Janis Burns


CAAF Residency st[art]@Art Central, November – December 2009


My work is inspired by music, colour, and movement. Fascinated at an early age with microscopic images, I have continued to explore and express a view of the infinite. Using a formal format, space is divided with the intention of creating tension and unity simultaneously. Colour is a facilitating element, evoking an emotional response as well as uniting and dividing the composition. Colour cannot only be visual information, not only metaphor, but an actual presence. The juxtaposition of hues incorporating layers and texture is an attempt to resolve the seeming contradiction of duality and oneness. Relationship within ordered symmetry is central, providing an overall continuity and accessibility of the work.

I employ a subtle approach, inviting the viewer to linger and experience the affect of silence and sound through colour and space. My aim is to elicit a contemplative mood, emotional and thoughtful. The result is one of composition similar to a music composer, however I do not seek to transcribe music, rather make a connection with sound and colour. This requires the viewer to remain engaged, to really look and experience what the work is conveying on a physical level. The influence of music on visual artists is certainly not new. Also, the reverse is true for many musicians; therefore I view my work as composition rather than abstraction of the concrete or visible. For me there is a distinct difference between abstraction and abstract painting and drawing. The non narrative compositions of Philip Glass, Steve Reich, and Terry Reilly, provide a corollary to my process. Contrapuntal, or counterpoint is defined as a harmonious combination of simultaneous parts in music, presenting a contrast of or interweaving of component elements. With music, there is always movement. The process I employ uses non traditional tools and methods, which enhance the intention of expounding motion, however minute. Communicating through a visual process, the power, beauty and unifying force of music is my constant goal.

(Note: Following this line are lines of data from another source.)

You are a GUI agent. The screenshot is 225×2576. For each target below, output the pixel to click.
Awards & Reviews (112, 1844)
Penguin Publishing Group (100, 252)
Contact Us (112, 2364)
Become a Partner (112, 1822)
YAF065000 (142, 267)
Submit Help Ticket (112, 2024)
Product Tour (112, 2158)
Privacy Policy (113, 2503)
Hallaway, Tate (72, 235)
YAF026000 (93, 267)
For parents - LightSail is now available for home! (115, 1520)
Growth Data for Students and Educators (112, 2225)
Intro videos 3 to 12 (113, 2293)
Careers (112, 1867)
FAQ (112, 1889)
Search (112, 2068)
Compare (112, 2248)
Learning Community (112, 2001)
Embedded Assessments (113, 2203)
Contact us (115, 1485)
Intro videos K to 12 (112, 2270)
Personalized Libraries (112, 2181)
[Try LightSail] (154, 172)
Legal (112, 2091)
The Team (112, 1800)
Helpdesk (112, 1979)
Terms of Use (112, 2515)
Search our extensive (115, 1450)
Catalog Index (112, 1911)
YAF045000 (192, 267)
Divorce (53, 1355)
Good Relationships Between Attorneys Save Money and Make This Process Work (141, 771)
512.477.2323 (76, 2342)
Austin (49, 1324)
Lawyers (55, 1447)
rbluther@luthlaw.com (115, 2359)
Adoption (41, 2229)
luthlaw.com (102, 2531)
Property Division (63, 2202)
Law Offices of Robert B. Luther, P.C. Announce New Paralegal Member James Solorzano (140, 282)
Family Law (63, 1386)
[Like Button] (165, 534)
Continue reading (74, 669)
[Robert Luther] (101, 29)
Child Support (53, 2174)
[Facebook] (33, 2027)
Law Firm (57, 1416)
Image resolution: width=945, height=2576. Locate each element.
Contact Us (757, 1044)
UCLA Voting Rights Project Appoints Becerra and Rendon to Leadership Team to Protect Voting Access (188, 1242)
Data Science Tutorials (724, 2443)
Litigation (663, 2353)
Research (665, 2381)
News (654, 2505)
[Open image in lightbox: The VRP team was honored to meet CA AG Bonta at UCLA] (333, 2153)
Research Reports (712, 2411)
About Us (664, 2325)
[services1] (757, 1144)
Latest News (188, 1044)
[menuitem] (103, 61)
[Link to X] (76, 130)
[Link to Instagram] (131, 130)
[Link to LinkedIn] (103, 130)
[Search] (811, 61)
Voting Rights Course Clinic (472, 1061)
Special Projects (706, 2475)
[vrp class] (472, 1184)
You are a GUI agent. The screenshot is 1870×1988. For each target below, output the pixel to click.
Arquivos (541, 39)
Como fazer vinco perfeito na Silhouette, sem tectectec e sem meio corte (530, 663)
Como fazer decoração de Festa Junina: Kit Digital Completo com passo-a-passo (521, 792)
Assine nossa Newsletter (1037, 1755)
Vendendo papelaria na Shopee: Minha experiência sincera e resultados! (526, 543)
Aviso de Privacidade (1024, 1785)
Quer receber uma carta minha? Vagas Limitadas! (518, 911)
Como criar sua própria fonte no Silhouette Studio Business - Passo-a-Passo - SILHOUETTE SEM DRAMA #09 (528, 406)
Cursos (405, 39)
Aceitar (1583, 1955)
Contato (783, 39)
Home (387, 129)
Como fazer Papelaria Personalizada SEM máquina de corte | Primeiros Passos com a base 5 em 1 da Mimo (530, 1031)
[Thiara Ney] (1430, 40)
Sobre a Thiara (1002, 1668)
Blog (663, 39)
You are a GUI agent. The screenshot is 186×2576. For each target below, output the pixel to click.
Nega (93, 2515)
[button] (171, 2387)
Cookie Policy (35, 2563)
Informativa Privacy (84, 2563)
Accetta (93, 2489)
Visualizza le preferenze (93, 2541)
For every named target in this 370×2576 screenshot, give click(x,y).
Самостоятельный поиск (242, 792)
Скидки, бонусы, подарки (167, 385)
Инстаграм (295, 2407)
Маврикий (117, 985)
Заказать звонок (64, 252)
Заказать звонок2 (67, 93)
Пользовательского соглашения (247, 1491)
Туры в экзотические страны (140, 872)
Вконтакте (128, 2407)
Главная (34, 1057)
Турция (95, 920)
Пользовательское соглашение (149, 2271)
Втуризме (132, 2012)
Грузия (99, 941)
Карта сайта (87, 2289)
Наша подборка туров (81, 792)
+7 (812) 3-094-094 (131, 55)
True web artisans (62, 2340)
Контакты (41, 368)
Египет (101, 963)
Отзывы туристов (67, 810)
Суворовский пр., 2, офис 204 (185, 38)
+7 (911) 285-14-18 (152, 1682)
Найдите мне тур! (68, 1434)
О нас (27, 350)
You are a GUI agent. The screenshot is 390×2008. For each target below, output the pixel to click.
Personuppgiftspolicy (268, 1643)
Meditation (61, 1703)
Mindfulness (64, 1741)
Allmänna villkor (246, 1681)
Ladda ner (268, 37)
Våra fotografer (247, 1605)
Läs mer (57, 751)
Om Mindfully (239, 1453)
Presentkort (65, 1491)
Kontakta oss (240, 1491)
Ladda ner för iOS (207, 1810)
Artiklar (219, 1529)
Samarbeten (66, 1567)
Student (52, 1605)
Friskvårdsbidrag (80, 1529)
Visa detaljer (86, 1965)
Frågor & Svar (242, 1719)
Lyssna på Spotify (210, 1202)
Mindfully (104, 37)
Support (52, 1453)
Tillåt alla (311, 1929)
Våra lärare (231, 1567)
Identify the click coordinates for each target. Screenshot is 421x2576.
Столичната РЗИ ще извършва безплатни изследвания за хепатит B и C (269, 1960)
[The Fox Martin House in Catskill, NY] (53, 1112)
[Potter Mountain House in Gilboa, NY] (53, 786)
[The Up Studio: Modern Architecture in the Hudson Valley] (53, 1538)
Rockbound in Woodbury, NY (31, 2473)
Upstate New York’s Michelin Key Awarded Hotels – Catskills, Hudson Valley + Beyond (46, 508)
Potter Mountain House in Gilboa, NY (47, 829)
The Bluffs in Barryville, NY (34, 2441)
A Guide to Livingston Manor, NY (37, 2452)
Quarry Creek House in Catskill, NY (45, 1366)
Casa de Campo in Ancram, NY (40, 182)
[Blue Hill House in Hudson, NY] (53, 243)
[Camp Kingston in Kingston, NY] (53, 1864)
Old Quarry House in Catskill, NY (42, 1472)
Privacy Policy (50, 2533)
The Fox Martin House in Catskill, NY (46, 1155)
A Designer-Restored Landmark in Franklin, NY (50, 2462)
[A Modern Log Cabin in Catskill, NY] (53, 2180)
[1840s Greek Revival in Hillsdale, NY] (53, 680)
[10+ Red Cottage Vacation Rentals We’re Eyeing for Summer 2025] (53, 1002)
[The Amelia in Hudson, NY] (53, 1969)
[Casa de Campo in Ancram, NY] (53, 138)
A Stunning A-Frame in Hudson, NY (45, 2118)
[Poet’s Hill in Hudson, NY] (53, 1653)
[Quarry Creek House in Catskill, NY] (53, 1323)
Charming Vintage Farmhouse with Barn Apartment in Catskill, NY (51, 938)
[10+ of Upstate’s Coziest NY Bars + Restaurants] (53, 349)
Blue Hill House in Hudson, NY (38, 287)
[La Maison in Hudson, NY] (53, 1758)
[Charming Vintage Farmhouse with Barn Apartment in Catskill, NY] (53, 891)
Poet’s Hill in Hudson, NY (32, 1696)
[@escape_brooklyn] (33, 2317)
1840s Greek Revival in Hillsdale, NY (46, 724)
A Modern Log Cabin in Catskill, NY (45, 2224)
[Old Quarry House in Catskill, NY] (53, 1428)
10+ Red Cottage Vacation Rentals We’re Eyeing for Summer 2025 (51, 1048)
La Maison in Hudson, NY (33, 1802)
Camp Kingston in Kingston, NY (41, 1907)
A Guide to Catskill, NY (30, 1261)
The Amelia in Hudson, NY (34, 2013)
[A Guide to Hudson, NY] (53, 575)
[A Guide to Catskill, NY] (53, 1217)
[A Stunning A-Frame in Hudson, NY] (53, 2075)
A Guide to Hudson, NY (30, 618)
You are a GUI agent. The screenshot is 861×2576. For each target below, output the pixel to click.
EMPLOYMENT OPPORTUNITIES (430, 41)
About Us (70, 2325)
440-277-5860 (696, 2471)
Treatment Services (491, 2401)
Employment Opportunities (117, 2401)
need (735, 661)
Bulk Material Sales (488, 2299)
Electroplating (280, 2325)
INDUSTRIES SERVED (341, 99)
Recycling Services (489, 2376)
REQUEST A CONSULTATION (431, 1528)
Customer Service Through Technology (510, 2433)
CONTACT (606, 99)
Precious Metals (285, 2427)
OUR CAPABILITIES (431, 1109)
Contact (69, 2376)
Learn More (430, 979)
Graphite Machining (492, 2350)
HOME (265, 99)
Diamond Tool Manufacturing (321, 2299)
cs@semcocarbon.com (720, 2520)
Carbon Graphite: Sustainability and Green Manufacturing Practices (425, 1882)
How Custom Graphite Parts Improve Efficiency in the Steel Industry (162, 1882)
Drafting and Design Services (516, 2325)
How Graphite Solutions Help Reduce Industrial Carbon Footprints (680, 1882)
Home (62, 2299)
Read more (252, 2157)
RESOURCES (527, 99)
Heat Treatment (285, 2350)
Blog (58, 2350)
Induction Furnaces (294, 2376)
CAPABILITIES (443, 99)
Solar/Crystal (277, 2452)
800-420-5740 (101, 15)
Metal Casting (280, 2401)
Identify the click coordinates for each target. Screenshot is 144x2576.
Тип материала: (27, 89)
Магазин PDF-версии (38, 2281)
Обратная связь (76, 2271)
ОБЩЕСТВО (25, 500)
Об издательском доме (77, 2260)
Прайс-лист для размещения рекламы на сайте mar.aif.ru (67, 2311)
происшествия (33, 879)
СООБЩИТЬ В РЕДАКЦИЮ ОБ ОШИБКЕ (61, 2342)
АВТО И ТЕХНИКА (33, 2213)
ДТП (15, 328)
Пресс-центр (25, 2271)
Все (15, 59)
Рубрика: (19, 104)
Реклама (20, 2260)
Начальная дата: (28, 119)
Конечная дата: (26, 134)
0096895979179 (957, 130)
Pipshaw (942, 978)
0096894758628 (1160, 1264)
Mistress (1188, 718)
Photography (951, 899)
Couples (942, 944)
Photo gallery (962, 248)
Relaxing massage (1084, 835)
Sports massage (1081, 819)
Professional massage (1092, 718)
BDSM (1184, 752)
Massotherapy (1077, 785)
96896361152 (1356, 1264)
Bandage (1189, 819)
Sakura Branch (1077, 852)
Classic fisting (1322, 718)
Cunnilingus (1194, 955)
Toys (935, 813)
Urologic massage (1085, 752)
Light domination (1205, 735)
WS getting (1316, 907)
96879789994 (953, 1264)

My drawings and paintings are not representational in the traditional sense. Colour, space and texture are the essence of my work. I employ a minimalist approach where the drawings and paintings themselves are the subject matter. The project I envision uses the work to refer to individuals or events as elegy or memorial; a visual requiem for those who have suffered social injustice, violent death through war, natural disaster, or nefarious human acts. My drawings stand on their own merit, but are also precursors to larger paintings on canvas. I employ the same visual approach, the material of course is different. I use colour pencil on paper, relatively small scale, dividing space with reference to a grid. They may be compared to colour field work. I intend to use the space to continually work on the drawings but hopefully will be able to start on some small paintings. All these works are available to view in the space. At this moment I am considering a memorial for the Amish children who were held hostage at the West Nickel Mines School in Pennsylvania on October 2, 2006. Five of the ten children were killed. All of the ten were girls that were singled out because of their gender. However, this raises some moral questions as the Amish had the school razed and did not want the identity of the children released. I envision an installation of 10 paintings, hopefully 40″x60″, minimal in form but luminous in colour and light with the intent to transcend this horrific event. An update of this tragedy is news of a school that has opened under the name of the New Hope School at a different location.

In 1985 I participated in the “International Shadow Project”. Between the hours of midnight and six am, on August 6, 1985, the fortieth anniversary of the bombing of Hiroshima and Nagasaki, small bands of artists in cities around the globe travelled from block to block, sticking vinyl cutout figures down on sidewalks and fixed imprints of them with faint applications of white paint. This was intended to suggest one of the many striking visual effects of the atomic explosion, where the blast fixed people’s very shadows on sidewalks and walls of buildings that managed to survive. I want to explore the shadows and essence of such atrocity as transformation rather than inevitable destruction. Information on the project is at the Art Central residency space.

I also participated in the Victoria International Arts Symposium 2006, Artists of Conscience, October 27-30, 2006. I had two small paintings in the Human Rights gallery with reference to 9/11. A catalogue of this event will be available for viewing. The Symposium was sponsored by the city of Victoria, the Royal McPherson Theatre Society, the Government of Canada, Department of Canadian Heritage. The paintings will also be at the residency space.